DIABETE GESTATIONNEL

 

 

 

                    DEFINITION 

 

Le diabète gestationnel se définit par la présence d’un état d’intolérance au glucose diagnostiqué pendant la grossesse en dehors de tout antécédent de diabète connu avant la grossesse.

Ces diabètes se développent plus particulièrement à partir de 24-28 semaines d’aménorrhée du fait d’une augmentation de la sécrétion de l’hormone lactogène placentaire à ce terme de la grossesse qui favorise l’insulino-résistance.

 

 

COMPLICATIONS DU DIABETE GESTATIONNEL 

 

Les diabètes gestationnels augmentent le risque fœto-maternel.

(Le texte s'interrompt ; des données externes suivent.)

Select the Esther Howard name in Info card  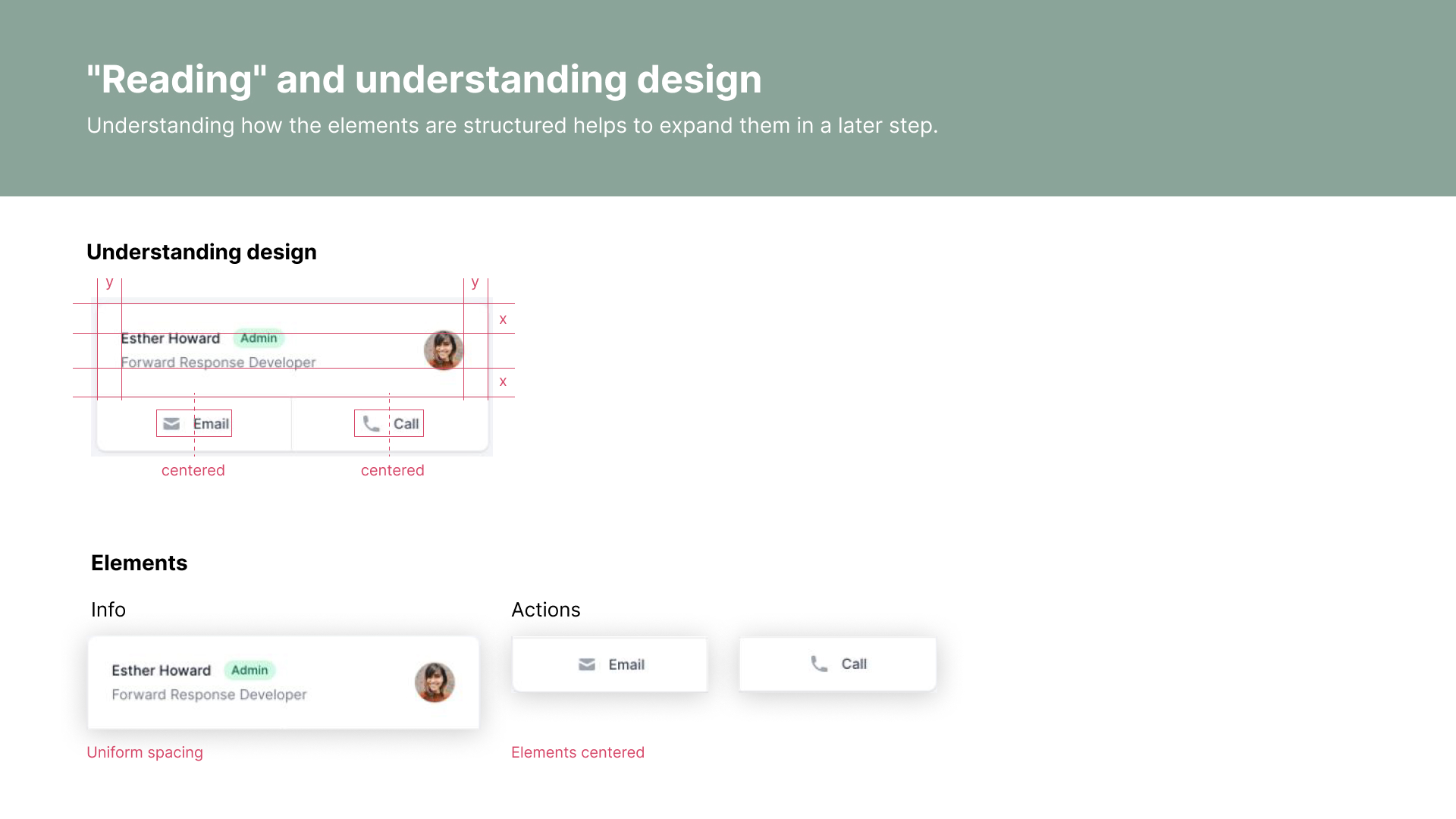161,670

Ils sont associés à une augmentation de la prévalence :

-des prématurités

-de la mortalité périnatale

-des macrosomies (avec risque accru de dystocies des épaules ou de lésions du plexus brachial)

-des hydramnios

-maladies des membranes hyalines

-de certaines cardiopathies

-des hypoglycémies néonatales

-des ictères néonatals

 

Les diabètes gestationnels n’étant pas présent au début de la grossesse, ils ne sont pas associés à un risque accru de malformations.

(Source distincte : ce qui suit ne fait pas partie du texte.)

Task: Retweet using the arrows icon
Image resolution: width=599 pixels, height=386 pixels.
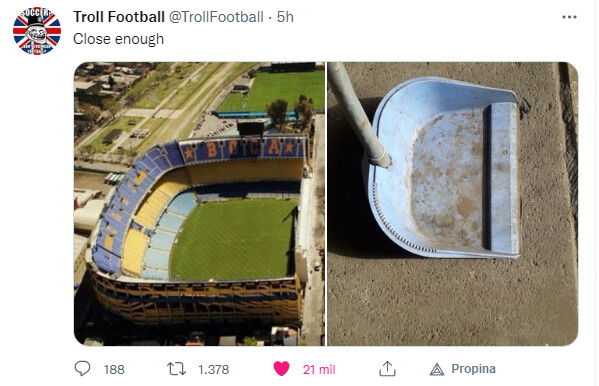Action: click(176, 369)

Chez la mère le diabète gestationnel majore le risque d’infections (notamment urinaires), les hémorragies de la délivrance, les HTA gravidiques et les accouchements par césarienne.

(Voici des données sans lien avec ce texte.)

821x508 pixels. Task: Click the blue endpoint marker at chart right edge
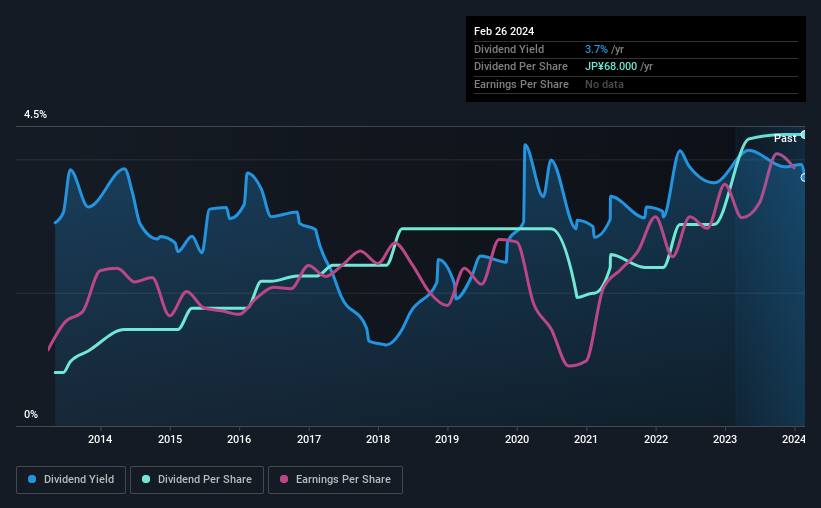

Le risque de récidive d’un diabète gestationnel lors d’une grossesse ultérieure est de 50 % et le risque de développer un diabète de type 2 à distance est également très augmenté (de l’ordre de 50 % à 10 ans)

 

FACTEURS DE RISQUES 

Les facteurs de risques de développer un diabète gestationnel sont :

-un âge > à 35 ans

-la présence d’un surpoids chez la mère avant la grossesse

-des antécédents familiaux de diabète de type 2

-la multiparité qui triple le risque de diabète gestationnel par rapport à la mère primipare

Des antécédents personnels de diabète gestationnel, de fausse couche ou de mort fœtale inexpliquée, de macrosomie, d’hydramnios et d’accouchements prématurés doivent également faire rechercher un diabète gestationnel

 

DIAGNOSTIQUER UN DIABETE GESTATIONNEL 

Le dépistage est recommandé à partir de 24 semaines d’aménorrhée chez toute femme enceinte.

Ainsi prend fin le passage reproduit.